A limitation of our study is that the diagnosis of CNS DLBCL was reached by extensive CSF examination, not by tissue biopsy. After lumbar intraspinal canal biopsy, the patient’s condition deteriorated rapidly, and her husband refused brain biopsy and final autopsy.
In summary, the young patient presented with primary CNS DLBCL and chronic inflammatory radiculopathy and spinal meninges, indicating the process from chronic EBV infection to DLBCL in nervous system. Intracranial acute bacterium infection probably exacerbated the progression of CNS DLBCL. Repeated CSF cytology, multi-parameter flow cytometry, and/or PCR for IgH gene rearrangement are necessary for the identification of CNS DLBCL entities where tissue biopsy is unavailable.13
Written consent for the publication of the report and any associated images was obtained from the patient’s husband.

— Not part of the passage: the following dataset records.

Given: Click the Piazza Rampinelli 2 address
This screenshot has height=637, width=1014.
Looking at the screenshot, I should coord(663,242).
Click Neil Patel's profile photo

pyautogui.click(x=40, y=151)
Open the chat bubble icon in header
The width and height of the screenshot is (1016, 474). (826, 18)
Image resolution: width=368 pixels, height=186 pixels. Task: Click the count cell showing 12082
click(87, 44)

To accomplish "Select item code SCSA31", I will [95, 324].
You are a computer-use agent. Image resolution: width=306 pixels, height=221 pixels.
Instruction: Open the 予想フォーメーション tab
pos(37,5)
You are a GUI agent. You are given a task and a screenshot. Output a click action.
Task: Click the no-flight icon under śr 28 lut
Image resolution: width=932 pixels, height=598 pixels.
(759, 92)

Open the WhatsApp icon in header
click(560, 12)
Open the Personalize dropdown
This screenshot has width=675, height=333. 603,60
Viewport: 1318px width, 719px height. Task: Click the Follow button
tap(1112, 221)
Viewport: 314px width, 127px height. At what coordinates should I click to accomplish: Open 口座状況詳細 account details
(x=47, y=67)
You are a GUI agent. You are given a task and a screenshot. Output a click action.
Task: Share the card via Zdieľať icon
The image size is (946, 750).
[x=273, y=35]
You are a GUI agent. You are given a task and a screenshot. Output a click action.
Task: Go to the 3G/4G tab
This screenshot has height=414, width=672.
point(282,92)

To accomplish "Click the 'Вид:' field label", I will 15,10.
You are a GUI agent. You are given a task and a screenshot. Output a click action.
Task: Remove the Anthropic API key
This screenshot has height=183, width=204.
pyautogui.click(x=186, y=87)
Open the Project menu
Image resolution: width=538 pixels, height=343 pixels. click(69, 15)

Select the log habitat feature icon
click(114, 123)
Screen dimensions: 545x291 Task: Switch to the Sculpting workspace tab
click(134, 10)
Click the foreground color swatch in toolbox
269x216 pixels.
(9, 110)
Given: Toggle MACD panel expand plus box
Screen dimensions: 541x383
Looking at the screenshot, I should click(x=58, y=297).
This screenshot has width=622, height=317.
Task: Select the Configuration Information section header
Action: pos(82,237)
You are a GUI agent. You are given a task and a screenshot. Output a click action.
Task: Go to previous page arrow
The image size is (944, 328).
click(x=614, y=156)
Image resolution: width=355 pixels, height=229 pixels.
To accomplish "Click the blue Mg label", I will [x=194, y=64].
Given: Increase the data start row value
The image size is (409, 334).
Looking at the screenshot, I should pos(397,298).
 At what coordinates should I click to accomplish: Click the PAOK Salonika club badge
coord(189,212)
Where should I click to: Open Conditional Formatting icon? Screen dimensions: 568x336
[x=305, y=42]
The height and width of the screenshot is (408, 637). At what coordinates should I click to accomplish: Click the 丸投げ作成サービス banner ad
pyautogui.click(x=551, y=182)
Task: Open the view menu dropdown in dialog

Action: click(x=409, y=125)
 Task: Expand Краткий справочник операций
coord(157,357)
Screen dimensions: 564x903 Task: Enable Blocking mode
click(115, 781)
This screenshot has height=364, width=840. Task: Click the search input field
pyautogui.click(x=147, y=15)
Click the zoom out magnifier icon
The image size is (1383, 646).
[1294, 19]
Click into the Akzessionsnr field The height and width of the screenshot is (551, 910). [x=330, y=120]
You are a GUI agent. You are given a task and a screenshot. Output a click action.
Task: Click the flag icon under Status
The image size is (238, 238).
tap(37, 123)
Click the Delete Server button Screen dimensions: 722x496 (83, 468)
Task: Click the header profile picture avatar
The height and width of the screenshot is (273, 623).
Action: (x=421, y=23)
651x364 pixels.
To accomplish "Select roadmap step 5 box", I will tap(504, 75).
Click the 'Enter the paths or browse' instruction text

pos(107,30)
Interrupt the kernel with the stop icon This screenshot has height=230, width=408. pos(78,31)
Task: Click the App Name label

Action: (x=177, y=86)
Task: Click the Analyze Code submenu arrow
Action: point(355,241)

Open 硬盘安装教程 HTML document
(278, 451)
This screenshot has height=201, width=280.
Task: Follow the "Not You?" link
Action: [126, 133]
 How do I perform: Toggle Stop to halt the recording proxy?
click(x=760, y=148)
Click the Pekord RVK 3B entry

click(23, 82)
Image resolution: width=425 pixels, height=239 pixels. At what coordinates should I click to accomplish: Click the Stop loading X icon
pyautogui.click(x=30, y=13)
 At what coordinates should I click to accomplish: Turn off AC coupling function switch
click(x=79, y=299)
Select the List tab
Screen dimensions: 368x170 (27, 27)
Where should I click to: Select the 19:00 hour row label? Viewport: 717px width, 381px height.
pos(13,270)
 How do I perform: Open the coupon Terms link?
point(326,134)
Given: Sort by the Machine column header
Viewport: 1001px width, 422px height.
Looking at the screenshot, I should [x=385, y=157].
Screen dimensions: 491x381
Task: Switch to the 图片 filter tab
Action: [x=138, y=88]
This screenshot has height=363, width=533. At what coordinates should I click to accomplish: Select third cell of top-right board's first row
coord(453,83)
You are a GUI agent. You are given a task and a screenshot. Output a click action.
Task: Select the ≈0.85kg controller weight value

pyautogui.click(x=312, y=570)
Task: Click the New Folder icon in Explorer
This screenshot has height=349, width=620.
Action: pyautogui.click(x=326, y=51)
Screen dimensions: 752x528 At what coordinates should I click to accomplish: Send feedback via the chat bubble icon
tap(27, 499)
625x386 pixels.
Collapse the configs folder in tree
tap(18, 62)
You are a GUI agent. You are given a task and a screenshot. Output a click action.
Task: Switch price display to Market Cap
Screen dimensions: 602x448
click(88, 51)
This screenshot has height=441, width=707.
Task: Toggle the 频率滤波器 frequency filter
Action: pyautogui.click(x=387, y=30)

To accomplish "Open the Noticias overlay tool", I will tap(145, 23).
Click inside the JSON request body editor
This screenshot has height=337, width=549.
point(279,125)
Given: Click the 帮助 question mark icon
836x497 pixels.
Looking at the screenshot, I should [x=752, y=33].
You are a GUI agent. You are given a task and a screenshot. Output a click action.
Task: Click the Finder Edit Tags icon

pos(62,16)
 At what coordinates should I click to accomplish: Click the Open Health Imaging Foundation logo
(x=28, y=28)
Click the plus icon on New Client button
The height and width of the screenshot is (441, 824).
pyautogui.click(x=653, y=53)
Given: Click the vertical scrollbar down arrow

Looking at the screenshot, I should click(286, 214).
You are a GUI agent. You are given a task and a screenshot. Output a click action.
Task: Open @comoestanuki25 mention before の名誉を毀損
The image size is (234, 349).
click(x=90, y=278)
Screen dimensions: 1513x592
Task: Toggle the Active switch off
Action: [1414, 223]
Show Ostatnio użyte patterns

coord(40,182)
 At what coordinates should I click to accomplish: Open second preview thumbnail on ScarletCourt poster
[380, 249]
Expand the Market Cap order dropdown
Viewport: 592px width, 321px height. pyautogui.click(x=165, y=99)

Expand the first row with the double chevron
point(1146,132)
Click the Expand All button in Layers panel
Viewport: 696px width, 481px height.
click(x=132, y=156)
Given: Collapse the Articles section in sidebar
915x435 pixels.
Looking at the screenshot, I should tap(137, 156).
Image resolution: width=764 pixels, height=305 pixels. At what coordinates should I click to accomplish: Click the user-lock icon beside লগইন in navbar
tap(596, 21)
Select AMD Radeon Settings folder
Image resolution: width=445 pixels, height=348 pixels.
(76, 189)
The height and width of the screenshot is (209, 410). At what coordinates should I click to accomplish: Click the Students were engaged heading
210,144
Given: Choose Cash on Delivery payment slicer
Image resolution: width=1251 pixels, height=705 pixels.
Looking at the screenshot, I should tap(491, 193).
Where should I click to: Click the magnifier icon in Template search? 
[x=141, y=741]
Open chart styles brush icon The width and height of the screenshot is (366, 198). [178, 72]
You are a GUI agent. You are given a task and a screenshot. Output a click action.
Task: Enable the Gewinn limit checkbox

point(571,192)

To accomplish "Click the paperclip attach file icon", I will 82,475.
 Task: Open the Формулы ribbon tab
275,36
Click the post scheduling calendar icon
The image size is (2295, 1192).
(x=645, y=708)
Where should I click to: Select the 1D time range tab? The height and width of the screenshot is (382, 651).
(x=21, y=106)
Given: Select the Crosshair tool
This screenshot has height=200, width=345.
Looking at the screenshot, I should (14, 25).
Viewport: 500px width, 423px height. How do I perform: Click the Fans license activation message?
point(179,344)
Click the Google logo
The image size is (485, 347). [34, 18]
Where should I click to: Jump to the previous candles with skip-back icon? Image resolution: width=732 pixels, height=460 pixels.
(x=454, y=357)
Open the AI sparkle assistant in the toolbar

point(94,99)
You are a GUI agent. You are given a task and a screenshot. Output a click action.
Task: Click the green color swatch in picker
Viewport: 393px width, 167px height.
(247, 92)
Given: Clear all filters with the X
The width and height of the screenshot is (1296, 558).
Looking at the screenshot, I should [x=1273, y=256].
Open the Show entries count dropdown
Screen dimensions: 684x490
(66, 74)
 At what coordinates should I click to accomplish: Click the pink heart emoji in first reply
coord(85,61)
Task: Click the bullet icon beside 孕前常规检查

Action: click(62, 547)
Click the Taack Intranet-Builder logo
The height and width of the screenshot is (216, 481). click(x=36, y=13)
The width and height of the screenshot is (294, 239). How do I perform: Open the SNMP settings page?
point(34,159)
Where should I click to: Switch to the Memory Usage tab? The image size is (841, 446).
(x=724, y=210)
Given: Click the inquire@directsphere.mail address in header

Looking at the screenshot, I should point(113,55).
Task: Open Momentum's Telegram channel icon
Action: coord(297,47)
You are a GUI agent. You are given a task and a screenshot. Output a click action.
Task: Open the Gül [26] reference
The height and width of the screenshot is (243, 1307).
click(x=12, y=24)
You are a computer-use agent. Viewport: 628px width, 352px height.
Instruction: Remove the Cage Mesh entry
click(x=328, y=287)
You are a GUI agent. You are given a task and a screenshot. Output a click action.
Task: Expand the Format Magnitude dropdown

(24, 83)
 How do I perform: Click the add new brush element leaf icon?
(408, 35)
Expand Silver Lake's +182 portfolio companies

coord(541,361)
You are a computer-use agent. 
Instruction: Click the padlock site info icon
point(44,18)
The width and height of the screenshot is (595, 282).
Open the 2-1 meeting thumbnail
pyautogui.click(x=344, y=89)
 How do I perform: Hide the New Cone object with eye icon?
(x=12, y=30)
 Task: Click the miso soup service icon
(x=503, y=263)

All data underlying the results are available as part of the article and no additional source data are required.
The authors are grateful towards Professor Jingwen Jiang, Department of Neurology, Beijing Hospital for his careful review of this paper. The authors also appreciate the help from Professor Cheng Sha and Ao Pei, Department of Neurosurgery, Beijing Hospital, for the biopsy of lumbar intraspinal canal.